An deinem Bsp-Code sehe ich zumindest kein Fehler oder Hinweis auf einen.


```
public class Test
{
    public static void main(String[] args)
    {
    	JTextField fld = new JTextField("Huhu");
    	fld.setBackground(Color.red);
    	
    	final JFrame f = new JFrame("Hallo");
    	f.setDefaultCloseOperation(JFrame.EXIT_ON_CLOSE);
    	f.add(fld, BorderLayout.CENTER);
    	
    	SwingUtilities.invokeLater(new Runnable()
		{
    		@Override
			public void run()
			{
				f.pack();
				f.setVisible(true);
			}
		});
    } //main
}
```
(hier siehst du auch, was _RxSchuster_ mit _invokeLater_ meint.


----------



## kale1990 (22. Sep 2009)

habe grade festgestellt, das das feld auch den farbwert enthält, welchen ich mit setBackground() gesetzt habe.
es wird aber so nicht angezeigt....
komische sache, vorallem wird ja repaint() bei setBackground() auch aufgerufen....
sonst noch jemand net idee an was es liegen könnt?


----------



## RxSchuster (22. Sep 2009)

Probier mal setOpaque(true).
Damit stellst du ein, ob die Componente durchsichtig ist oder nicht, also auch ob der Hintergrund gezeichnet wird oder nicht.


----------



## kale1990 (23. Sep 2009)

opaque ist scho auf true...


----------



## babuschka (1. Dez 2009)

Hallo Leute!

Auch ich habe das Problem.

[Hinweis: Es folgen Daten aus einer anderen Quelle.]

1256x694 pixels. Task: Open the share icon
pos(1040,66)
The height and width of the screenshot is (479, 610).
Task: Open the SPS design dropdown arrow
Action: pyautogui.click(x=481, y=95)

Unter WinXP wird die Hintergrundfarbe vom JTextField gesetzt, unter Ubuntu (GNOME) leider nicht. Da behält es einfach seine Standardfarbe

opaque habe ich auf true und background lege ich im GUI Designer von NetBeans fest und rühre die Farbe nicht mehr an.

Hat jemand eine Idee, woran das liegen könnte oder ähnliche Erfahrungen gemacht?

Danke und Gruß
JAR

#edit1
Okay, das System Look & Feel GTK+ unterstützt es nicht, die Hintergrundfarbe von Eingabefeldern zu setzen!


----------